Convert the data below into a JSON list of strings, one string per line, starting with the line that contains "Describe the element" and going on through the line that contains "color-select-label: 颜色： is". Leave out blank lines.

◆ Material shown ◆
- Opening Delimiter -

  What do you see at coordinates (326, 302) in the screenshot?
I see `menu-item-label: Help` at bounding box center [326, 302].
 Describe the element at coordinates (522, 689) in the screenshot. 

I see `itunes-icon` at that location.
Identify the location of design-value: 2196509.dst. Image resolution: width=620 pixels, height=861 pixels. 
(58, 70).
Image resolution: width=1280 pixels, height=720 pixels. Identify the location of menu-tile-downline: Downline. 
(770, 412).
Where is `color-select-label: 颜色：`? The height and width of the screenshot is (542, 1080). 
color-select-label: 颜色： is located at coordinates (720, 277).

- Closing Delimiter -
- Opening Delimiter -

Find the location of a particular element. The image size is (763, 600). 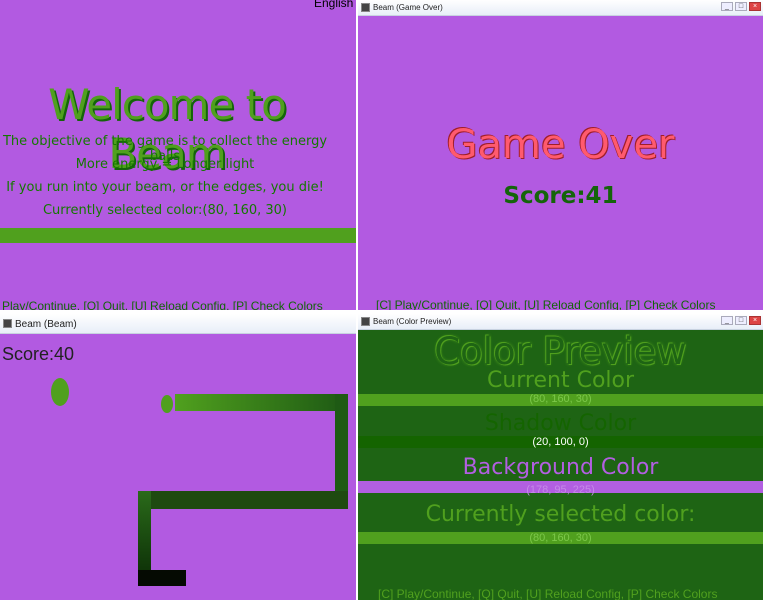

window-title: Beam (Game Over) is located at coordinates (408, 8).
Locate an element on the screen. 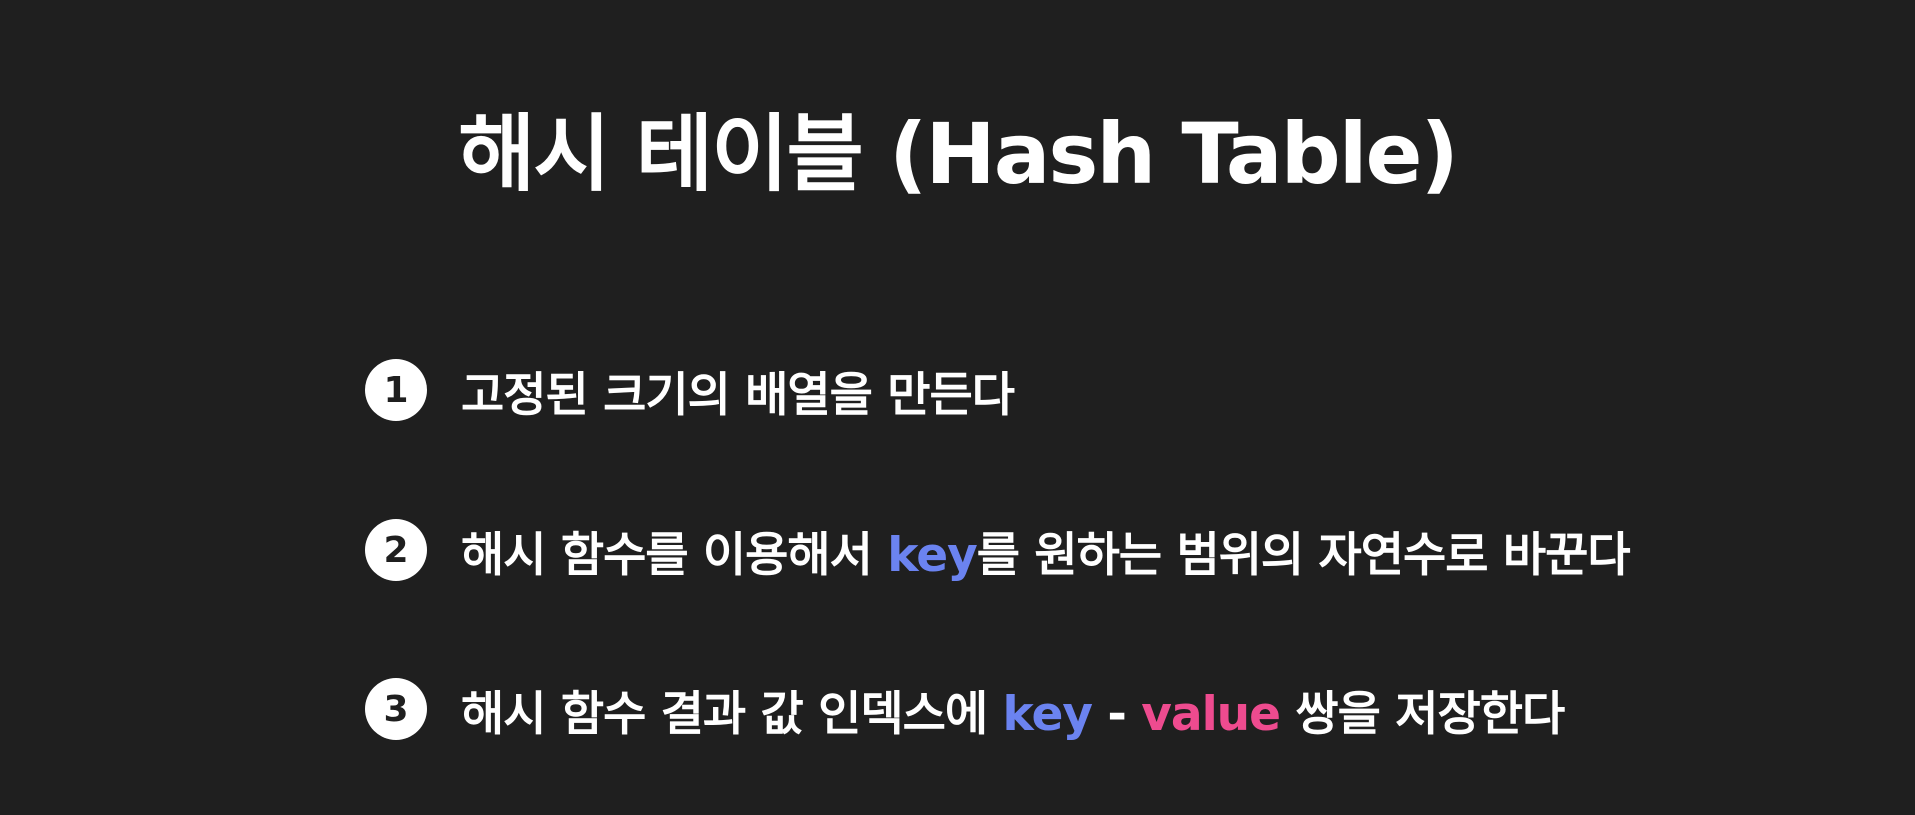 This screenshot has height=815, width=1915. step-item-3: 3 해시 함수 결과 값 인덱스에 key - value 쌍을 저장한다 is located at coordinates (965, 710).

- Closing Delimiter -

◆ Written answer ◆
[
  " Describe the element at coordinates (522, 689) in the screenshot. ",
  "I see `itunes-icon` at that location.",
  "Identify the location of design-value: 2196509.dst. Image resolution: width=620 pixels, height=861 pixels. ",
  "(58, 70).",
  "Image resolution: width=1280 pixels, height=720 pixels. Identify the location of menu-tile-downline: Downline. ",
  "(770, 412).",
  "Where is `color-select-label: 颜色：`? The height and width of the screenshot is (542, 1080). ",
  "color-select-label: 颜色： is located at coordinates (720, 277)."
]